In your copy, include every line of the records exactly and no picture at all.

··· Records for this exercise ···

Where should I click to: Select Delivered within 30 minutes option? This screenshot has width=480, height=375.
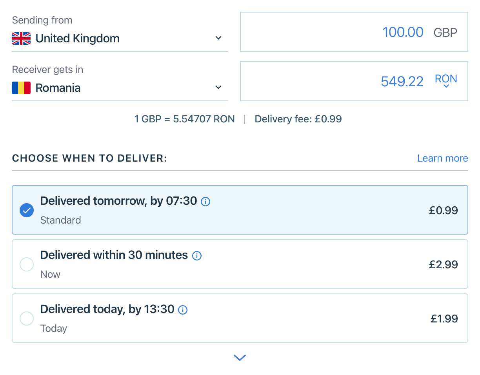coord(27,264)
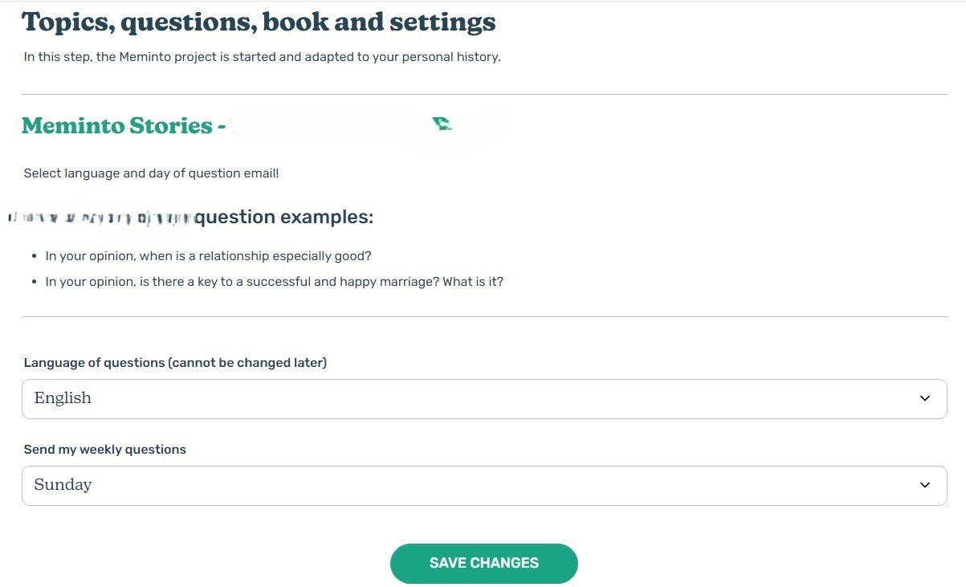This screenshot has height=587, width=966.
Task: Click the 'Language of questions' field label
Action: (x=175, y=363)
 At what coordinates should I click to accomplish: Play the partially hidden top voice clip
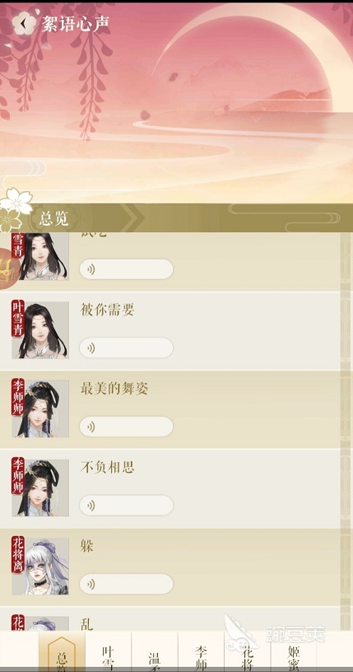click(127, 269)
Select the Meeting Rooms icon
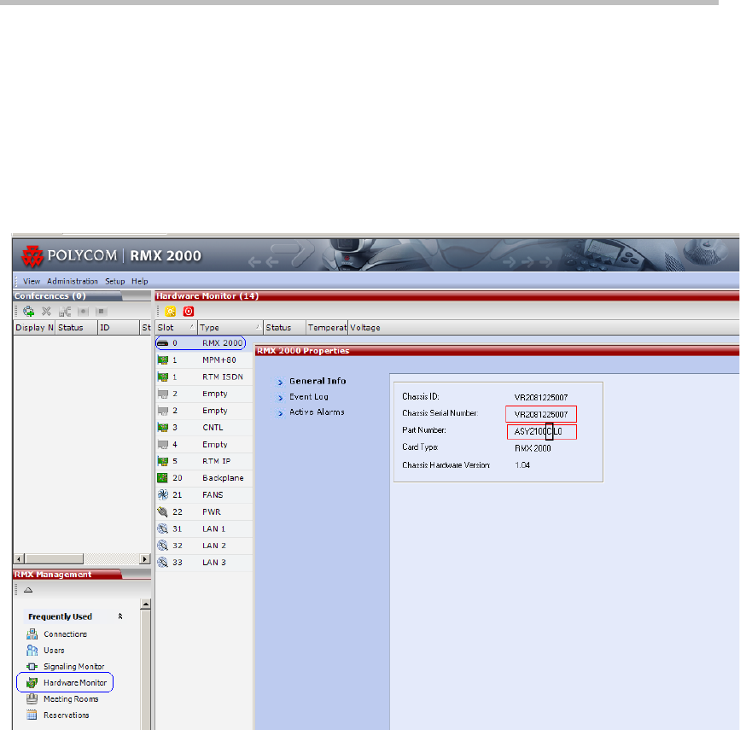The width and height of the screenshot is (740, 730). pyautogui.click(x=32, y=698)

···

Reply to the exercise:
Where should I click to: Select Delivered within 30 minutes option? This screenshot has width=480, height=375.
coord(27,264)
This screenshot has height=587, width=966.
Task: Click the 'Language of questions' field label
Action: (x=175, y=363)
 At what coordinates should I click to accomplish: Play the partially hidden top voice clip
click(127, 269)
Select the Meeting Rooms icon
The width and height of the screenshot is (740, 730). pyautogui.click(x=32, y=698)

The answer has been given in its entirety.